On January 30, 1998, NRG's 45% owned affiliate, NRG Generating (U.S.) Inc.
(NRGG) gave notice that it intended to seek arbitration of its claim that
the Company sold the MCPC facility to Oklahoma Gas & Electric in violation
of its obligation to offer certain project investments to NRGG under the
Co-Investment Agreement between the Company and NRGG. (See "Form 10-K -
Item 1 - Significant Investments and Acquisitions in 1997 - NRG Generating
(U.S.) Inc.") An arbitration panel has been formed to hear the proceedings.
NRGG is seeking a ruling from the arbitration panel that the Company must
sell the MCPC facility to NRGG. The Company believes that it had no
obligation to offer the MCPC facility to NRGG.

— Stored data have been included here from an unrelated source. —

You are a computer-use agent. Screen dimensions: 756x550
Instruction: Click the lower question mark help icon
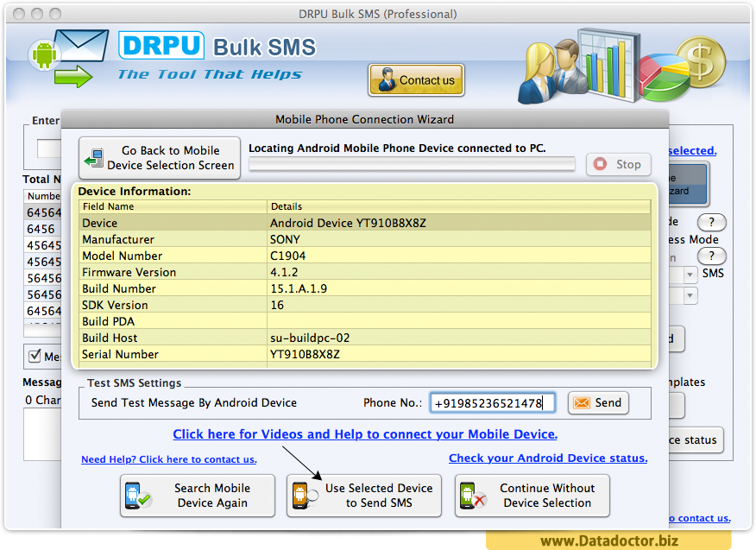[710, 256]
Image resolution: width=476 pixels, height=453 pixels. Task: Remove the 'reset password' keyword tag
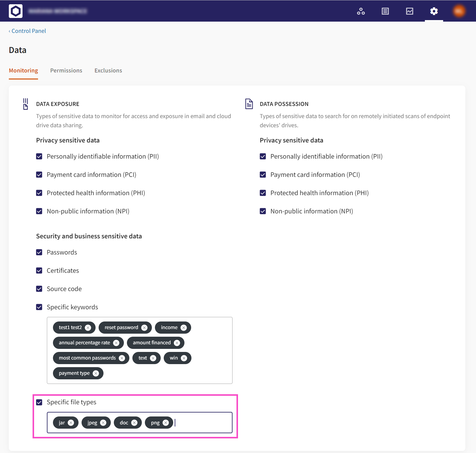pos(145,328)
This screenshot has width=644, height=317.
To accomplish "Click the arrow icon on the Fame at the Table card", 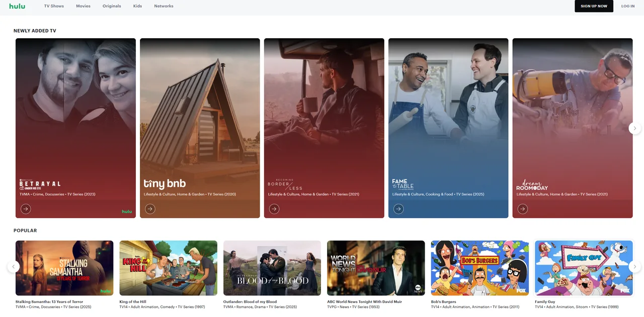I will [398, 208].
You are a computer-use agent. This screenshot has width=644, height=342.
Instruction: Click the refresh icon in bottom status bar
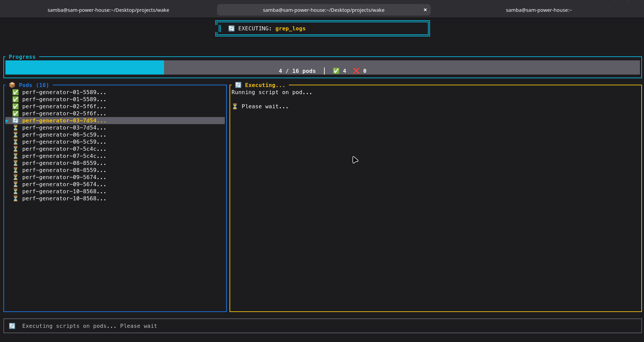[x=12, y=326]
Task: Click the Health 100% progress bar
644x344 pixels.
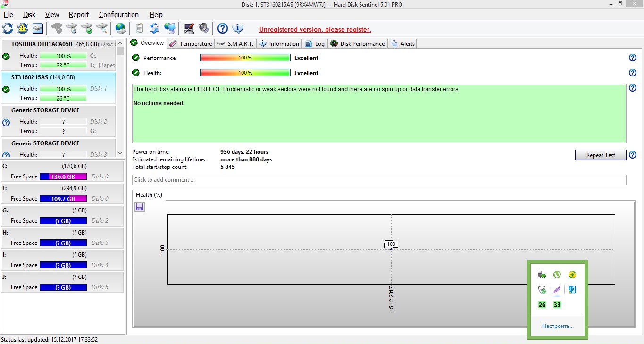Action: tap(245, 73)
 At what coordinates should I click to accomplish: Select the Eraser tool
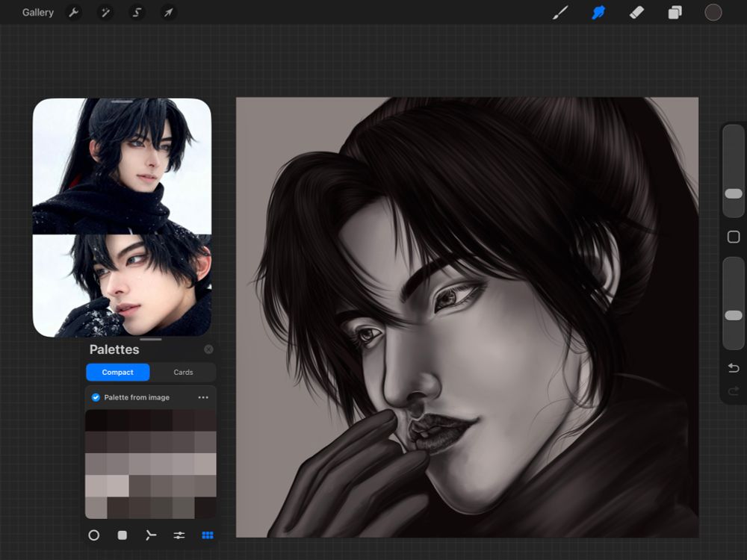636,13
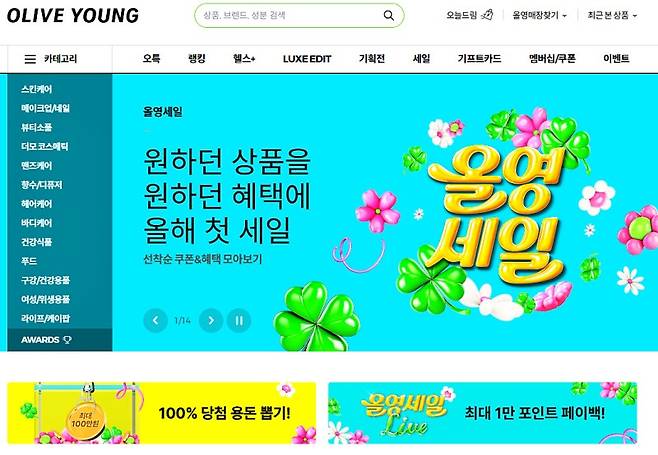This screenshot has height=455, width=658.
Task: Open 최대 1만 포인트 페이백 banner
Action: coord(483,413)
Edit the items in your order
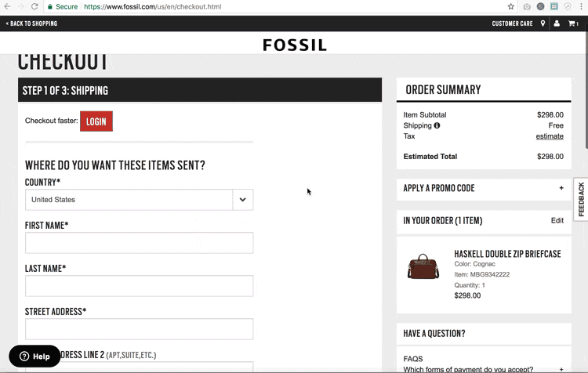 (x=557, y=221)
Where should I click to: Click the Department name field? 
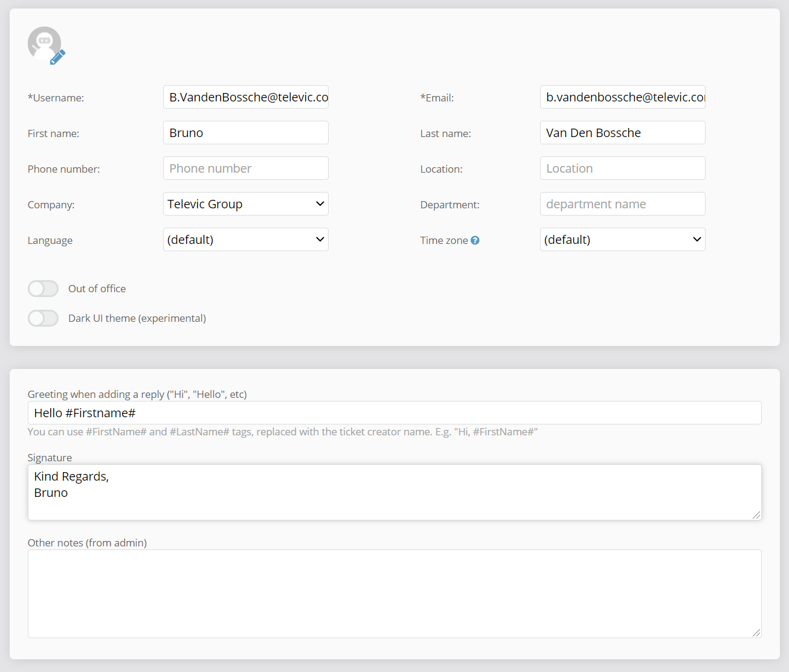pyautogui.click(x=622, y=204)
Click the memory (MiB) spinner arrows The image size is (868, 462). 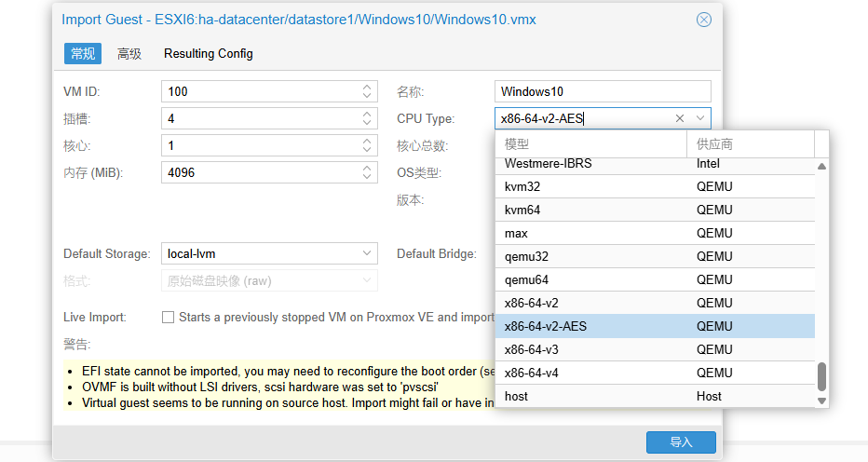(367, 173)
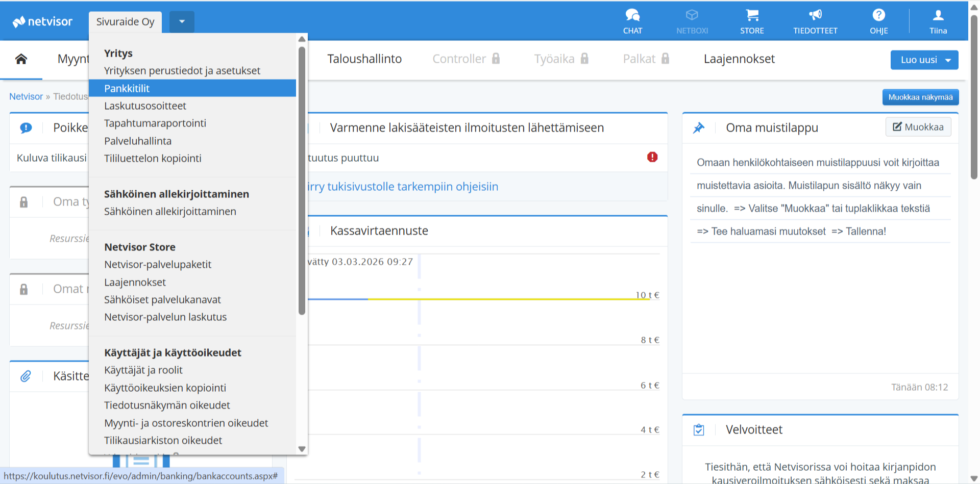
Task: Open the Laajennokset tab
Action: (x=739, y=59)
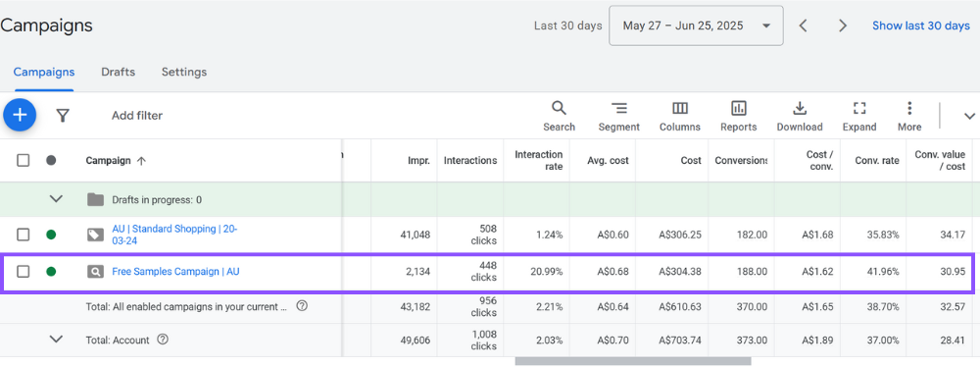Check the AU Standard Shopping row checkbox
The width and height of the screenshot is (980, 367).
24,235
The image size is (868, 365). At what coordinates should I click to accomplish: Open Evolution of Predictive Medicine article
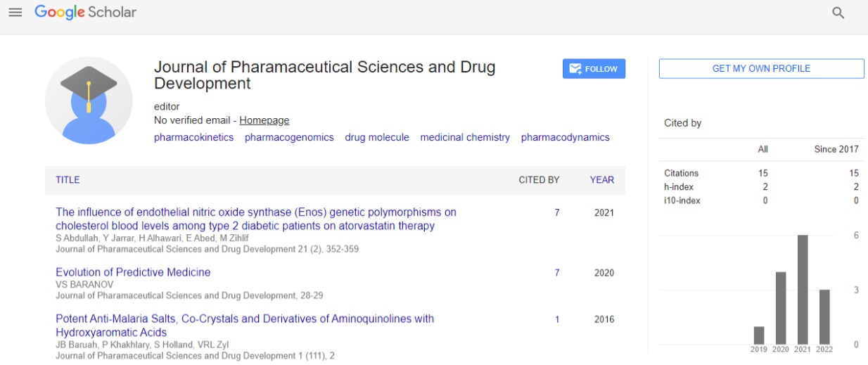point(133,272)
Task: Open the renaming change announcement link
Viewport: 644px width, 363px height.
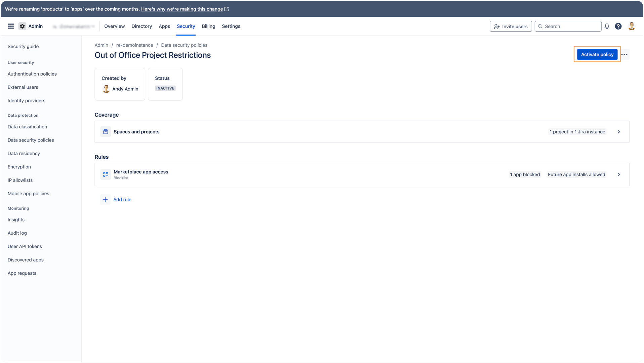Action: (182, 9)
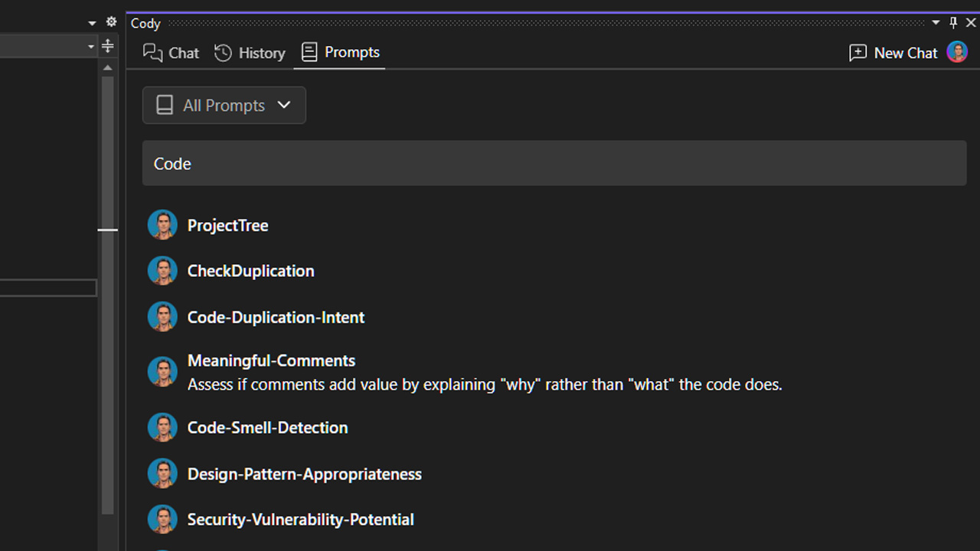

4. SUMMARIZED INCOME STATEMENT INFORMATION OF AFFILIATES

The Company has 20-50% investments in three companies that are considered
significant subsidiaries, as defined by applicable SEC regulations, and
accounts for those investments using the equity method. The following
summarizes the income statements of these unconsolidated entities:




<TABLE>
<CAPTION>
THREE MONTHS ENDED
MARCH 31,
(Thousands of Dollars) 1998 1997
----------------------
(Unaudited)
<S> <C> <C>
Net sales $ 137,831 $ 177,222
Other income 8,946 2,985
Costs and expenses:
Cost of sales 117,824 146,717
General and administrative 4,738 8,532
---------- ----------
122,562 155,249
---------- ----------
Income before income taxes 24,215 24,958
Income taxes 3,846 7,146
---------- ----------
Net income $ 20,369 $ 17,812
========== ==========
========== ==========
Company's share of net income $ 7,566 $ 6,645
========== ==========
</TABLE>

5. NEW ACCOUNTING PRONOUNCEMENTS

In 1998, the Company adopted Financial Accounting Standard Statement (SFAS)
No. 130, "Reporting Comprehensive Income." This statement establishes rules
for reporting comprehensive income and its components. Comprehensive income
consists of net income and foreign currency translation adjustments and is
presented in the Consolidated Statement of Stockholder's Equity. The
adoption of SFAS No. 130 had no impact on total stockholder's equity.
Certain reclassifications to prior year financial statements have been made
in order to conform to the SFAS No. 130 requirements.



7
10




ITEM 2 - MANAGEMENT'S DISCUSSION AND ANALYSIS


MANAGEMENT'S DISCUSSION AND ANALYSIS OF FINANCIAL
CONDITION AND RESULTS OF OPERATIONS

Management's Discussion and Analysis of Financial Condition is omitted per
conditions as set forth in General Instructions H (1) (a) and (b) of Form 10-Q
for wholly owned subsidiaries. It is replaced with management's narrative
analysis of the results of operations set forth in General Instructions H (2)
(a) of Form 10-Q for wholly owned subsidiaries (reduced disclosure format).
This analysis will primarily compare the Company's revenue and expense items
for the three months ended March 31, 1998 with the three months ended March 31,
1997.

RESULTS OF OPERATIONS

FIRST QUARTER ENDED MARCH 31, 1998 COMPARED TO FIRST QUARTER ENDED MARCH 31,
1997

Net income for the quarter ended March 31, 1998, was $6.1 million, a
decrease of $0.7 million or 11%, compared to net income of $6.8 million in the
same period in 1997. This decrease was primarily due to increased interest
costs associated with the $250 million senior notes issued in mid-1997 and
balances outstanding on its line of credit. Earnings, including tax credits,
from interests in the Loy Yang project in Australia, Pacific Generation
Company, Energy Developments Limited (EDL), and other new projects, all
purchased after the first quarter of 1997, along with increased earnings from
existing projects partially offset the decrease.

OPERATING REVENUES

For the first quarter ended March 31, 1998, the Company had total revenues
of $40.6 million, compared to $30.2 million for the quarter ended March 31,
1997, an increase of 35%.

WHOLLY-OWNED OPERATIONS

The Company's operating revenues from wholly owned operations for the
quarter ended March 31, 1998 were $24.5 million, an increase of $2.9 million,
or 13%, over the same period in 1997. Revenues increased by approximately $4
million due to new projects, including San Diego Power and Cooling and certain
Pacific Generation operations. This increase was partially offset by lower
revenues from certain heating and cooling subsidiaries due to the unusually
mild weather. For the quarter ended March 31, 1998, revenues from wholly owned
operations consisted primarily of revenue from heating, cooling and thermal
activities (52%), electrical generation (43%) and technical services (5%).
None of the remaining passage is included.